[Pre-RFC] Lang-Level License Management

It's fair to add hooks to the compiler to expose information such as whether libstd is used, allow embedding of extra metadata in the executables, and add ability to force a specific crate to be never inlined and always dynamically linked (for LGPL). But these can be created as license-agnostic mechanisms for use by Cargo or other tools.

Licenses are more of a legal concept than a technical one, so I'd rather not burden the compiler with it. It's a big and hairy problem. The crate ecosystem hasn't even started dealing with commercial licensing yet, so it's better to leave it to tools that can still evolve.

6 Likes

There is prior art in Go - there's a tool that does exactly that: https://github.com/mitchellh/golicense

As pointed out above, an RFC to embed similar info in Rust binaries is currently open: https://github.com/rust-lang/rfcs/pull/2801 It needs to incorporate feedback from the discussion thread, but otherwise looks like it would solve your use case. I'd appreciate if you could check what info exactly Go compiler incorporates and comment on the RFC to make sure Rust includes something equivalent.

Once that's in, people can create license-related tooling on top of it without requiring it to go through the heavyweight process of including it in Rust itself.
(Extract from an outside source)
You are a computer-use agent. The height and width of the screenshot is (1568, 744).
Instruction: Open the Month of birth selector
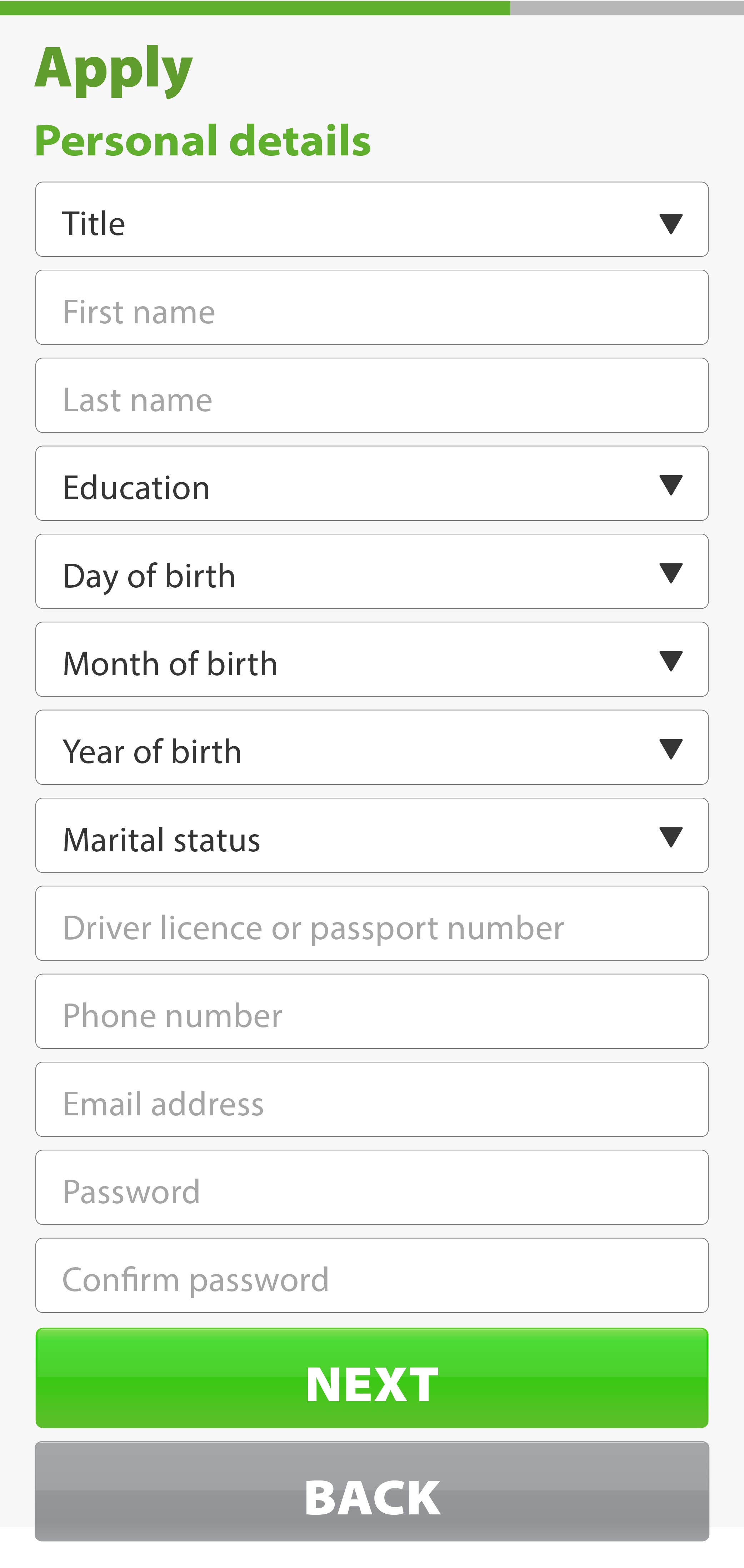[x=372, y=659]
OK, I think that there is a misunderstanding here. I think that cargo-about and cargo-deny collect all of the licenses, and then check to see if there is a license that the user's lawyers don't like, correct? But that's all, correct? My issue is that I know that there are licenses that are mutually incompatible, so you can have a situation like the following:

  • Crate A is multi-licensed under licenses a, b, and c.
  • Crate B is multi-licensed under licenses a, b, and d.
  • Crate C is multi-licensed under licenses a, e, and c.
  • Crate D is multi-licensed under licenses f, e, and c.
  • All licenses are individually acceptable to our lawyers, and so are on the accepted list.
  • Licenses a and f are mutually incompatible, as are b and e, and c and d.

Can either of the tools determine that licenses a, b, and c are sufficient to license all 4 crates? If they do, then you've already solved my problem! :+1:

My wish is for a tool that can search through all of the licenses and look for incompatibilities as shown above to see if there is a feasible set of licenses. Once one (or more) feasible sets are discovered, I can then work to find the set that our lawyers most prefer. Does this make sense?
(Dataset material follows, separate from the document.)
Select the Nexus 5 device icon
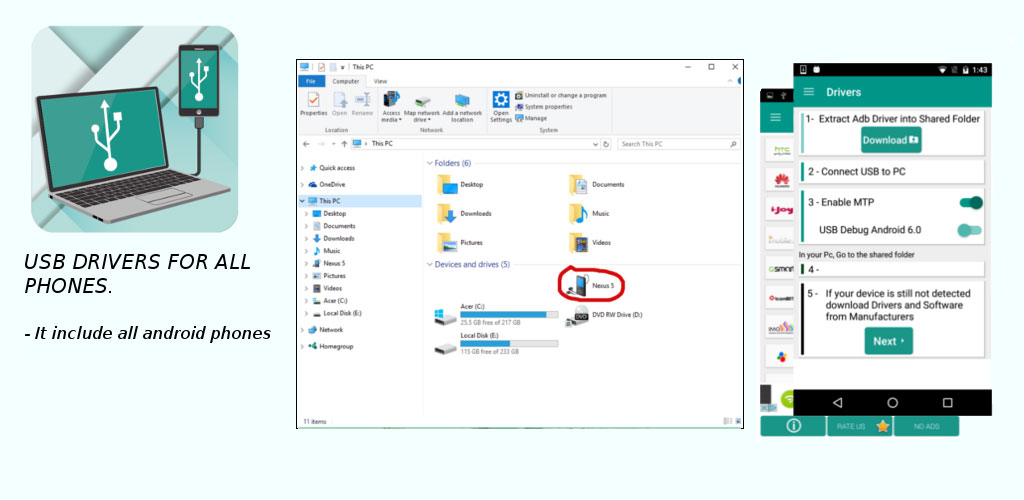 (577, 285)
Fortunately, when you fill in concrete Open Source licenses, you don't tend to run into arbitrary satisfiability/coverage problems.

In practice, I've only ever seen a handful of compatibility "sets", and they mostly tend to have simple relationships with each other.

Building a fully general tool that computes compatibility for you isn't necessarily an NP-complete satisfiability problem, but it is a complicated task. I would suggest that that's a separate task from the one of listing all the licenses that apply to a compiled work, providing a file containing all the license texts and similar attributions required for compliance, listing any other requirements (like copyleft) needed for license compliance, and notifying the user if those requirements change from what the user expects (e.g. introducing a proprietary license into a copyleft project or vice versa).


Regarding the license compatibility problem, the landscape tends to look roughly like this. (Note that "compatible" below refers to compatibility between separate modules rather than for code in the same file/library. Also note that the below is intended as a mental model, and for practical implementation purposes in a tool, you may want to factor licenses out into "license requirements" and declare compatibility between license requirements rather than between licenses.)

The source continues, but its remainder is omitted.